A Non-Reader’s Call to Action

This essay was written by Brandon Monk.

A third (one out of three) of high school graduates never read another book for the rest of their lives. Forty-two (42%) percent of college graduates never read another book after college. Eighty percent (80%) of U.S. families did not buy or read a book last year. (Source: Jenkins Group)

What are we doing? Watching reality TV? We sure aren’t reading.

Those statistics have to change. Do those statistics explain the reason some people still think dinosaurs roamed the earth at the same time as man? Maybe.

Most reading blogs are for young readers or teachers. I suspect many of you are neither, like me. We all should read, not only teachers and students.

We need a reading revolution. After the Gutenberg press a reading revolution occurred. E-reading devices (Kindle, Nook, iPad) have the same potential. Let’s create a new reading Renaissance. Stop anticipating the end of the world and start understanding the world.

I went to high school and read as assigned. I went to college and read for grades. I went to law school and read fearing I would be called on to participate. I plead guilty to reading for the wrong reasons. Recently, I started reading because I love it and I want to share the experience.

Humans innately strive to understand the world so we can make sense of our lives. Reading is an essential way to do this. Not the only way, but an essential way.

Read for reasons other than a grade. Read to make life worth living. Start to read motivated by life instead of tests and you will enjoy it. Reading doesn’t invoke the same psychic scream it did in school.

Other blogs talk about books and review books but few focus on the art of reading. I’m not about to start prescribing reading material. Ideas about what you want to read? Focus on those ideas and run with them. We will probably talk about some books, but if you don’t want to read them, don’t.

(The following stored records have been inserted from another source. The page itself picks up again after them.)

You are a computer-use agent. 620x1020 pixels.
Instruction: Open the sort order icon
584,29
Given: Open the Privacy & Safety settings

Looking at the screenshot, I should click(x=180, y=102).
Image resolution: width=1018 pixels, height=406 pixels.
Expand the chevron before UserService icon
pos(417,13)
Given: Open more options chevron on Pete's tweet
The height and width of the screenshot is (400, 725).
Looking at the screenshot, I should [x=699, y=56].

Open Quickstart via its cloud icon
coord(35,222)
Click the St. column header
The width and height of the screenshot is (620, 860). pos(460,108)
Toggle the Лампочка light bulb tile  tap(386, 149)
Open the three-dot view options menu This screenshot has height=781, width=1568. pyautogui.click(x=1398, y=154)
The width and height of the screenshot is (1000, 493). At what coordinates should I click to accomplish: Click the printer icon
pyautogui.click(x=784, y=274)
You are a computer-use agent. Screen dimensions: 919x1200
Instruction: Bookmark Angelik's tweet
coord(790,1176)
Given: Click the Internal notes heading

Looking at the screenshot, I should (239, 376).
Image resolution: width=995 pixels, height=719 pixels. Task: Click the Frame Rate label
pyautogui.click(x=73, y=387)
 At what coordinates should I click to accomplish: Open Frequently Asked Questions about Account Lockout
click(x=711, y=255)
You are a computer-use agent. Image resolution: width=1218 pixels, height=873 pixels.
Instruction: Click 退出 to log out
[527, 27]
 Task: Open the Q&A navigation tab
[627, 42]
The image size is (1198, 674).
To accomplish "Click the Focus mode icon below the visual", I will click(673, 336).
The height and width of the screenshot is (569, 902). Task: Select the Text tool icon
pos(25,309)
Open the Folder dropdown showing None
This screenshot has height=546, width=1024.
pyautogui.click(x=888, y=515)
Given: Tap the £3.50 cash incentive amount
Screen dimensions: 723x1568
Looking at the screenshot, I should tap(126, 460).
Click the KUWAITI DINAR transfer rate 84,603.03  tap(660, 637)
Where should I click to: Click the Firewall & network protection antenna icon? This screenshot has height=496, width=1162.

Did you know there are funny books? Read humor if that’s your cup of tea. I don’t care as long as you’re reading.

Weigh in on a conversation, educated. Arm yourself by reading.

I know there’s a book you dream of reading, admit it to yourself.

Do you regret going through school doing the bare minimum, even if you made the grades? Do you regret having given no book a chance other than to understand the cliff notes version and pass a test? I did.

Ever failed at reading a book? We all fail! Get over it and move on like a professional.

Does TV fill your entertainment hours like high fructose corn syrup fills your belly? Shit-can it, at least until you get your reading done.

Do you think you can learn it all from YouTube or TV or class lectures? Wrong. You need books to converse with the truly great minds of all-time.

You will gradually come into reading like you would gradually prepare to run a particular distance like a marathon.

I realize magazines review books, but the problem isn’t finding a book. You aren’t reading at all or enough or the right way. Other readers develop opinions about books, but I bet you have opinions. Don’t live life regurgitating the opinion you hear. Form your own.

4 simple rules:

1. Read what you want to read.

2. Learn what you want to learn.

3. Write about it if the mood strikes you.

4. Do it every day.

As a reader you need to stop making excuses based on age, pace, or time. You have time. I reject the other excuses.

No hidden agendas allowed. Don’t start out reading to impress other people. Read for yourself and for pleasure.

As a rule attitudes are justifiers of behavior rather than causes of it. This means you need to start thinking of yourself as a reader today. Now.

Achievement motivates so set a goal, say 10 pages a day and stick with it.

Take time to reflect and see how far you’ve come. It may help to track your reading progress so you  visualize it.

You are a reader. You began the journey the minute you found this blog. Ride the momentum. That’s the new challenge. You have already begun.

Each day share your reading experience. Don’t flaunt it, but share it, so people know it’s important to you.

Joseph Campbell says, “a hero is someone able to battle past his personal and local historical limitations.” Step up to the plate and accept the role.